Belfast Telegraph

Thousands descend on Derry to mark Civil Rights movement march 50 years on

March regarded as crucible of the Troubles

Thousands descended on Londonderry to mark 50 years since the Duke Street Civil Rights movement march.

Half a century ago and with the support of the Northern Ireland Civil Rights Association (NICRA), protesters took to the city's streets over the perceived injustices against Catholics. The march had been banned by the then Northern Ireland government but went ahead in defiance.

As those taking part met police lines, officers batons and water cannon to break up the march with dramatic images broadcast around the world.

The events of Saturday, October 5, 1968 were a watershed in the history of Northern Ireland with events on that day widely seen as the crucible of the Troubles.

NICRA demanded an end to gerrymandering and discrimination and called for "one man, one vote".

The campaign signalled the end of unionist majority rule at Stormont. It also changed the face of nationalist politics and put the story of Northern Ireland to a global audience.

Irish president Michael D Higgins said it was an honour to take part in the anniversary events.

He said the march "galvanised" the movement for civil rights in Ireland.

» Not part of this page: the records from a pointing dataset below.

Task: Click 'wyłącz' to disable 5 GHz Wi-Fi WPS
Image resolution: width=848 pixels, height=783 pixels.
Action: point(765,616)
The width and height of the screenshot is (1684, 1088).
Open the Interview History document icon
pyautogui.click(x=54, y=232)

"As President of Ireland, it is a great honour to join you all in commemorating one of the great movements for justice and civic equality on our island, the Northern Ireland Civil Rights Movement, on this, the 50th anniversary of one of the most important events in the history of our island in the 20th century, the Civil Rights march that took place in this great city on the 5th of October, 1968," he said.

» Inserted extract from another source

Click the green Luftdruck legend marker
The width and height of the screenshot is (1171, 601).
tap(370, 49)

He paid tribute to the vision of former SDLP leader and Nobel laureate John Hume. He said he was concerned his contribution and "his dogged persistence through the dark twilight years of the Troubles, might be eclipsed amidst the disputations of the contemporary moment."

"Perhaps less recognised today is his role in persuading, even forcing, the administrative and political elite of the southern State to renew their engagement with Northern Ireland, and to put aside sometimes unrealistic and inflammatory rhetoric. We all no doubt remember the deep hostility that John Hume evinced by taking the courageous step of opening a dialogue with Sinn Fein in 1988.

"As we assemble today let us, above all, recall the vision of John Hume, so rooted in the experience of the Civil Rights Movement. A vision of a shared Ireland, one that recognises the unionist and nationalist traditions, one that is capable of reconciling communities, one that, North and South, preserves human dignity and vindicates and expands fundamental human rights – in the economic, cultural and social spheres.

"If we remain true to that vision, we can not only sustain peace on our island, but can, together, confront the shared challenges of the future with confidence and courage.”